__WHAT TO DO__
Write the records out again, exactly.

__INPUT__
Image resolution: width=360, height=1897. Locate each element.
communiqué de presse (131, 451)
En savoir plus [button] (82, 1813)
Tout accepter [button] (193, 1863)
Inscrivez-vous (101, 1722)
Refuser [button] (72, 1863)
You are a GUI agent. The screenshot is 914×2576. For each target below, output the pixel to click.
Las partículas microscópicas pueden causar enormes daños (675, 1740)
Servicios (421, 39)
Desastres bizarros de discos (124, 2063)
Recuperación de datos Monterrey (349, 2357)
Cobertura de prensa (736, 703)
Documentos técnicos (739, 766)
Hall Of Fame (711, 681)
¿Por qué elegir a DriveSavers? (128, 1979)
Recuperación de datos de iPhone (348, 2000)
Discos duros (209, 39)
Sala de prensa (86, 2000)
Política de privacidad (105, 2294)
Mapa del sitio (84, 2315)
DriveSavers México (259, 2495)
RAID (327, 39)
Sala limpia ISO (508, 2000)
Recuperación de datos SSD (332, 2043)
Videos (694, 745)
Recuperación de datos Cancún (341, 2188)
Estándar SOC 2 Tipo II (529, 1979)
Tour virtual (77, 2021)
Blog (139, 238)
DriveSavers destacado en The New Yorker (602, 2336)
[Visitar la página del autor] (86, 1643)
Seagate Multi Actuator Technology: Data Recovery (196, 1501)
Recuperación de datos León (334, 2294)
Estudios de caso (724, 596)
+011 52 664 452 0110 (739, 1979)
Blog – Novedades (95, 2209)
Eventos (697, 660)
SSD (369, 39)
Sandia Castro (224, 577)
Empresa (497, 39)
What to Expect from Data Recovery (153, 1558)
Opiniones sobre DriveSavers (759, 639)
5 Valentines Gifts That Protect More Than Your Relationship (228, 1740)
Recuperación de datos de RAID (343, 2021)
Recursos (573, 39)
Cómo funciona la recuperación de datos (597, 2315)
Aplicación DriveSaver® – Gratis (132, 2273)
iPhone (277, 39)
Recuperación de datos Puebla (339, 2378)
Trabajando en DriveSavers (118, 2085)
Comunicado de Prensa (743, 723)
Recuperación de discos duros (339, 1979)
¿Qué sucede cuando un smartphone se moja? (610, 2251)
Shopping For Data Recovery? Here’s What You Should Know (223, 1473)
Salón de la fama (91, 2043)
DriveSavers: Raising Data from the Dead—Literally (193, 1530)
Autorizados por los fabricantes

__EXPECTED ANSWER__
Image resolution: width=360, height=1897. Locate each element.
communiqué de presse (131, 451)
En savoir plus [button] (82, 1813)
Tout accepter [button] (193, 1863)
Inscrivez-vous (101, 1722)
Refuser [button] (72, 1863)
You are a GUI agent. The screenshot is 914×2576. For each target below, output the pixel to click.
Las partículas microscópicas pueden causar enormes daños (675, 1740)
Servicios (421, 39)
Desastres bizarros de discos (124, 2063)
Recuperación de datos Monterrey (349, 2357)
Cobertura de prensa (736, 703)
Documentos técnicos (739, 766)
Hall Of Fame (711, 681)
¿Por qué elegir a DriveSavers? (128, 1979)
Recuperación de datos de iPhone (348, 2000)
Discos duros (209, 39)
Sala de prensa (86, 2000)
Política de privacidad (105, 2294)
Mapa del sitio (84, 2315)
DriveSavers México (259, 2495)
RAID (327, 39)
Sala limpia ISO (508, 2000)
Recuperación de datos SSD (332, 2043)
Videos (694, 745)
Recuperación de datos Cancún (341, 2188)
Estándar SOC 2 Tipo II (529, 1979)
Tour virtual (77, 2021)
Blog (139, 238)
DriveSavers destacado en The New Yorker (602, 2336)
[Visitar la página del autor] (86, 1643)
Seagate Multi Actuator Technology: Data Recovery (196, 1501)
Recuperación de datos León (334, 2294)
Estudios de caso (724, 596)
+011 52 664 452 0110 (739, 1979)
Blog – Novedades (95, 2209)
Eventos (697, 660)
SSD (369, 39)
Sandia Castro (224, 577)
Empresa (497, 39)
What to Expect from Data Recovery (153, 1558)
Opiniones sobre DriveSavers (759, 639)
5 Valentines Gifts That Protect More Than Your Relationship (228, 1740)
Recuperación de datos de RAID (343, 2021)
Recursos (573, 39)
Cómo funciona la recuperación de datos (597, 2315)
Aplicación DriveSaver® – Gratis (132, 2273)
iPhone (277, 39)
Recuperación de datos Puebla (339, 2378)
Trabajando en DriveSavers (118, 2085)
Comunicado de Prensa (743, 723)
Recuperación de discos duros (339, 1979)
¿Qué sucede cuando un smartphone se moja? (610, 2251)
Shopping For Data Recovery? Here’s What You Should Know (223, 1473)
Salón de la fama (91, 2043)
DriveSavers: Raising Data from the Dead—Literally (193, 1530)
Autorizados por los fabricantes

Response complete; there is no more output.